Provided text:
The Ella Sharp Museum is a historical museum located at 3225 4th Street in Jackson, Michigan. The original structure is a nineteenth-century farmhouse, the Ella Sharp House (also known as the Merriman-Sharp House), which was listed on the National Register of Historic Places in 1972.

==History==
In 1855, Abraham Wing of Glen Falls, New York purchased a large farm at this location, then on the outskirts of the city of Jackson. In 1856, Wing's daughter Mary married Dwight Merriman, and the couple assumed management of the farm, although Wing still owned it. The farm at the time included a small house, likely built in the early 1840s. The Merrimans immediately expanded this house by adding a Greek Revival front section to it. In 1862, they expanded the house again, adding an Italianate tower and another small addition.

By the 1860s, the farm was one of the most prosperous in the area, and the Merrimans were active in the community's social life. The Merrimans had four children, three of whom died young. The fourth, Ella, was born in 1857.

Dataset:
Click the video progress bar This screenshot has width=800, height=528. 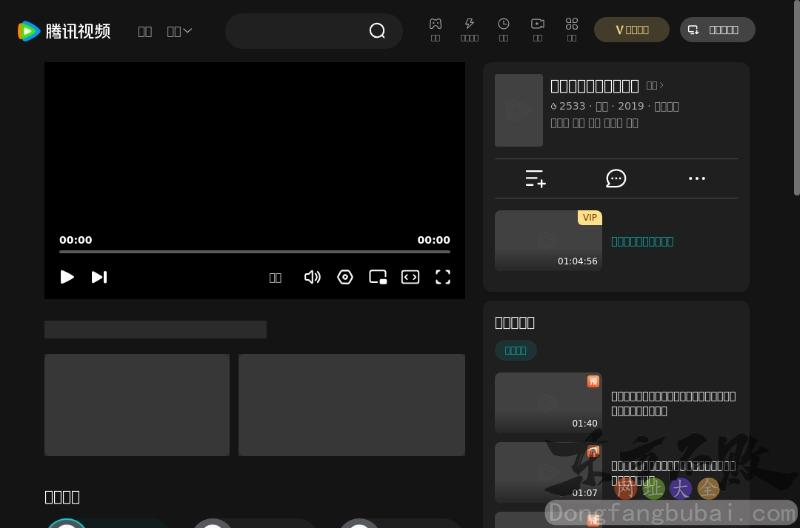tap(254, 252)
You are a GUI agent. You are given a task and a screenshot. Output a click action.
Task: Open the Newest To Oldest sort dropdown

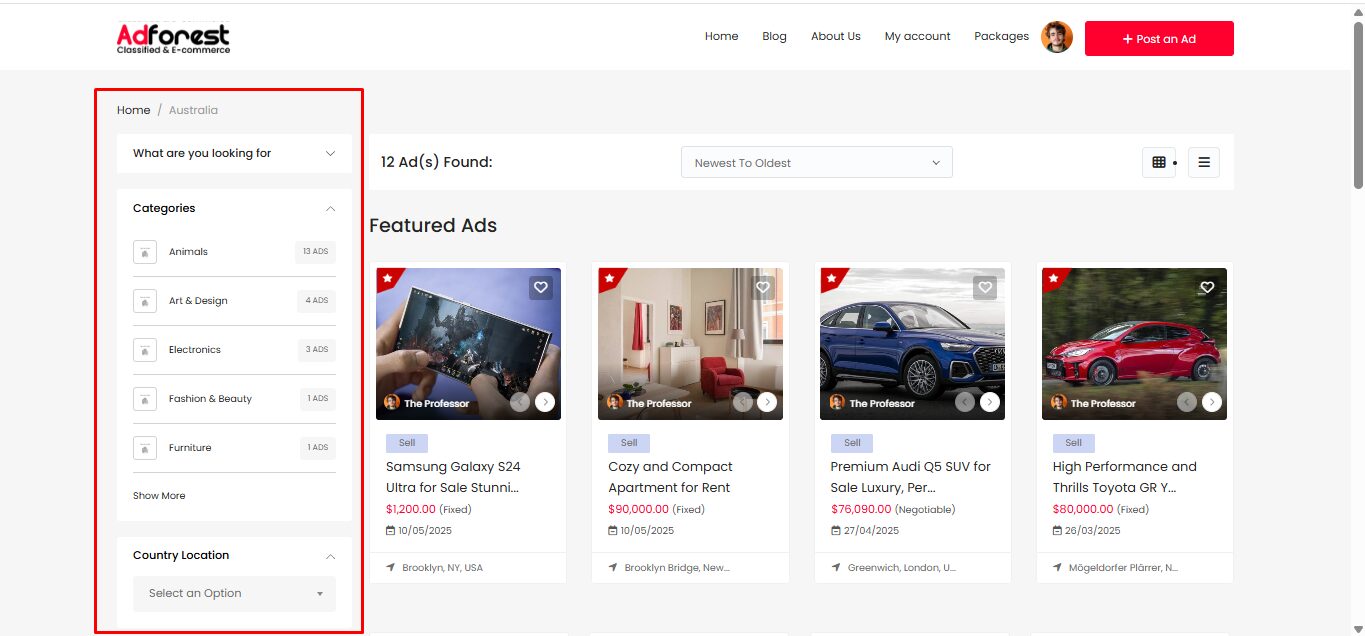tap(816, 163)
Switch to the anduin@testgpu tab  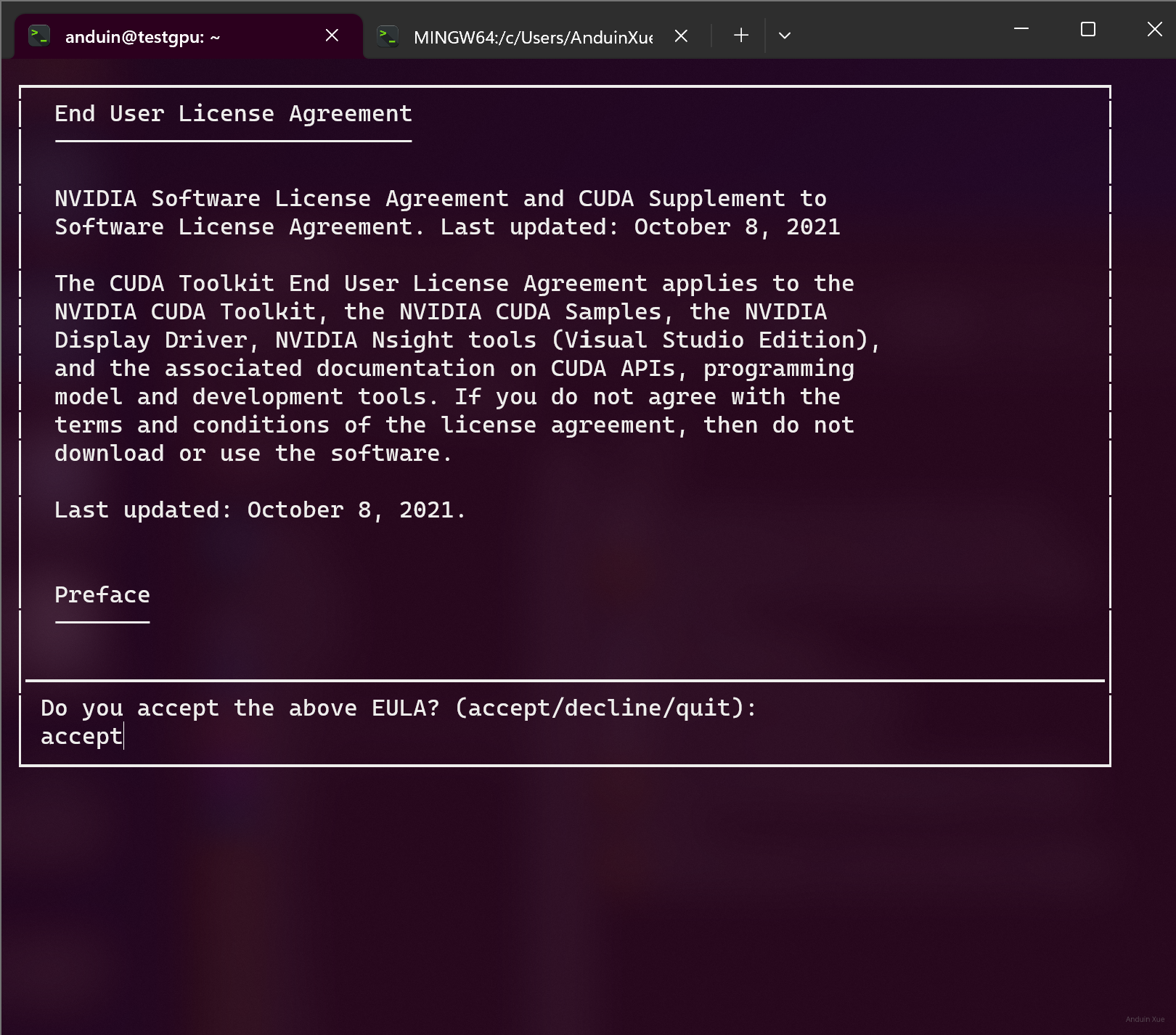(142, 37)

Requirement 1: According to the museum text, in what year was Ella born?
Requirement 2: Go on with the Ella Sharp Museum text, starting after its last sentence.

Result 1: 1857

Result 2:
In 1881, Ella married John C. Sharp, a lawyer who had served as Jackson City Attorney and as Prosecuting Attorney for Jackson County. In 1884, The Merrimans turned their farm over to John and Ella Sharp to move into town, and John discontinued his law practice to concentrate on farming. Under the Sharps management, the farm improved even more. John Sharp died in 1908, and Ella Sharp continued to manage the farm until her death in 1912. Ella Sharp bequeathed the house and farm to the city of Jackson to be used as a museum and park.

The city of Jackson hired Winiford C. Trout, who began laying out the grounds of the park in 1915. The Ella Sharp Park was opened in 1916. Trout used the farmhouse for over 20 years as his residence, during his tenure as supervisor of the park. However, the Ella Sharp Museum did not open until 1965.

==Description==
The Ella Sharp House is a two-story brick structure with an attached three-story freestanding Italianate tower topped with a wooden cupola. The house has a tetrastyle two story front porch. The windows are six over six units with stone lintels and sills and shutters. The surrounding yard is enclosed by a solid stone wall, designed and constructed circa 1865 by George S. Brown, an African American Methodist minister and stonemason from New York. A carriage porch graces the south side-of the house.

The Ella Sharp Museum contains other buildings in a surrounding historical complex. These include the 1875 Dibble School, a c. 1840 log cabin, and a country store.